Obama’s Dept. of Justice just crushed Alabama’s songwriters. Here’s how.

Alabama native and Grammy-award winning songwriter John Paul White/ (Photo: Screenshot)
Alabama native and Grammy-award winning songwriter John Paul White/ (Photo: Screenshot)

WASHINGTON — While U.S. attorney general Loretta Lynch was making headlines for “accidentally” bumping into former President Bill Clinton, whose wife — you may have heard — was under FBI investigation, the Lynch-led Department of Justice quietly decided to deliver a crushing blow to America’s songwriters, including those who are continuing to build Alabama’s flourishing artist community.

Understanding the DOJ’s decision first requires some background information on how songwriters are paid.

Performing Rights Organizations (PROs), most notably BMI and ASCAP, issue “licenses” to radio stations and businesses who want to play songs in public. The PROs then collect “royalties” from those entities and pay songwriters.

Back in the early 1940s the U.S. government decided to force PROs to license every song in their catalog at a fixed rate. This decision was sold as an effort to cut down on anti-trust abuses in the music industry.

At the time of this “consent decree,” LP records had not even been invented. Flash forward seven decades and music is being consumed in ways that no one — much less the government — could have imagined, but the laws have not been updated. As a result, you have situations like Kevin Kadish’s.

Kadish wrote “All About That Bass,” made famous by Meghan Trainor. The song was streamed almost 200 million times, but he claims he only made $5,679.

“For a song like ‘All About That Bass,’ that I wrote, which had 178 million streams,” Kadish began, “I mean $5,679? That’s my share. That’s as big a song as a songwriter can have in their career and number one in 78 countries. But you’re making $5,600. How do you feed your family?”

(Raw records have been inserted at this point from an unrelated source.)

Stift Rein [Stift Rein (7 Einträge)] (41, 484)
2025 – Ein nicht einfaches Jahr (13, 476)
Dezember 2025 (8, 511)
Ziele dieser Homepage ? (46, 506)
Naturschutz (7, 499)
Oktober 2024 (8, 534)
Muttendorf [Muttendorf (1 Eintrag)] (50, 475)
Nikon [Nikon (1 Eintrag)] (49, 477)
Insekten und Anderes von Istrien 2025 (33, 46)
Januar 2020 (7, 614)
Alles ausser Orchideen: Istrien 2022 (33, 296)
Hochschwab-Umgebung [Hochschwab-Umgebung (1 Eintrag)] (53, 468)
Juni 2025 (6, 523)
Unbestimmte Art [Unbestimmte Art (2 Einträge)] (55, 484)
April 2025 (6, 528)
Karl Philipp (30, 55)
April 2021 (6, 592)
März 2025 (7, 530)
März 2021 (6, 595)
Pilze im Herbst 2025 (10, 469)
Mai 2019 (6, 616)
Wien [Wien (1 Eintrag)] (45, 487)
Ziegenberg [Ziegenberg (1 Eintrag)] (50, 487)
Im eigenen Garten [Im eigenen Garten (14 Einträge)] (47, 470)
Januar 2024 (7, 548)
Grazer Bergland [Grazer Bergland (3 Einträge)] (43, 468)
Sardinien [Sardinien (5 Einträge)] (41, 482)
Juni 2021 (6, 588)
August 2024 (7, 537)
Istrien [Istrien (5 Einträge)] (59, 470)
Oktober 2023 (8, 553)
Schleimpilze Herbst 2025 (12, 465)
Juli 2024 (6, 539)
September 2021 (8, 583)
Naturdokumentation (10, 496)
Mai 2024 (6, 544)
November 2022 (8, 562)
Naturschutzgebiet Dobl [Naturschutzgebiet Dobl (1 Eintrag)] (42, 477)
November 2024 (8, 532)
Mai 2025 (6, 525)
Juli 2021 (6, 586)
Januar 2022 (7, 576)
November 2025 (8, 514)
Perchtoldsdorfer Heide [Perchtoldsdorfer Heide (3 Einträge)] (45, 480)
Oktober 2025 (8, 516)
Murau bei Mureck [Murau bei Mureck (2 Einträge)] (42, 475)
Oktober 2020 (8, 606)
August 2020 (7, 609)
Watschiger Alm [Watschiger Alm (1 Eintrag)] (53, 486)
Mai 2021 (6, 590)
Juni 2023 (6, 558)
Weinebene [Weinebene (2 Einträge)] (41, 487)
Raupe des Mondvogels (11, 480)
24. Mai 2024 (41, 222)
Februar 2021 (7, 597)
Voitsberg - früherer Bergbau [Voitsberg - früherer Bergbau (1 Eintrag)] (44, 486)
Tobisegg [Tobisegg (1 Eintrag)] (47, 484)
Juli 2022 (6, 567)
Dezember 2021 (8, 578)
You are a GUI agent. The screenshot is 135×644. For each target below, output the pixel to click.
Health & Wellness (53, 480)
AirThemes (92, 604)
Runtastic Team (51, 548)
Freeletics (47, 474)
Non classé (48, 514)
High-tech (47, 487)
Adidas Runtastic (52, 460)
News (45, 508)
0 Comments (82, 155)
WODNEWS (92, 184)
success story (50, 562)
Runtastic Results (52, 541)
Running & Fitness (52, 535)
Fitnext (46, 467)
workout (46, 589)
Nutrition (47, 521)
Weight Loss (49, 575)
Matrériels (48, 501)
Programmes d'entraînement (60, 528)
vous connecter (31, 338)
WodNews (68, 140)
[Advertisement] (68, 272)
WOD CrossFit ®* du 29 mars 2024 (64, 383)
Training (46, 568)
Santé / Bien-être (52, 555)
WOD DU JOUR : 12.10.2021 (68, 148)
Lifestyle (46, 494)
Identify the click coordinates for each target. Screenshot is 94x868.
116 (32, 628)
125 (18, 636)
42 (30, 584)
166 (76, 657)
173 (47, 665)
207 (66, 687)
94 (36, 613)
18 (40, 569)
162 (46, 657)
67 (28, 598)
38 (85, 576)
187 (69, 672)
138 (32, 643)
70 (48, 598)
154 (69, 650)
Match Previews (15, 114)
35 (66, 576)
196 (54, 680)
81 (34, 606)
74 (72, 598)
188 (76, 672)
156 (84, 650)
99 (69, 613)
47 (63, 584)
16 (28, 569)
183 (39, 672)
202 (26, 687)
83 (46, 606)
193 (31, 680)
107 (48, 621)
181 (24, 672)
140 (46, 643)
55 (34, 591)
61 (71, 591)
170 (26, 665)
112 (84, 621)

The music streaming business — led by tech companies like Spotify, Pandora, Apple and Google — has grown to the point that it now accounts for the majority of the income at some major record labels, but artists have complained they are not sharing in the growth.

As a result, some A-List stars like Taylor Swift have refused to allow their songs to be streamed until an artist-friendly compensation structure is put in place.

In a second blow to songwriters, the DOJ also called for so-called “100% licensing.”

Billboard, a music industry trade publication that called the order “baffling,” explains:

The DoJ has sent a letter to the two performance rights societies… telling them that on “split works” songs — songs written by multiple writers — any writer or rights holder can issue a license for 100 percent of the song. In other words, the long-established industry practice of each rights owner greenlighting their particular portion of a song in order to establish a license — also known as fractional licensing — may no longer be allowed.

The U.S. Copyright Office responded to the DOJ order saying it “presents a host of legal and policy concerns.”

Alabama is home to a thriving artist community that started decades ago in the Muscle Shoals area of the state. Hundreds of hits songs have been written or recorded in the Yellowhammer State, and a new generation of artists is now taking Alabama’s sound to the world.

Unfortunately the Obama administration’s ruling may make it difficult for even the most successful Alabama songwriters to get paid for their work.

Brittany Hodak of Forbes sums up the songwriters’ concerns:

Don McLean forever memorialized Feb. 3, 1959—the date of the plane crash killing Buddy Holly, Ritchie Valens, and J. P. “Big Bopper” Richardson—as “the Day the Music Died” in his song “American Pie.” If you ask most songwriters or music creators, June 30, 2016—the date the Dept. of Justice ruled on music licensing consent decrees—may go down in history as “the day the music rolled over in its grave.”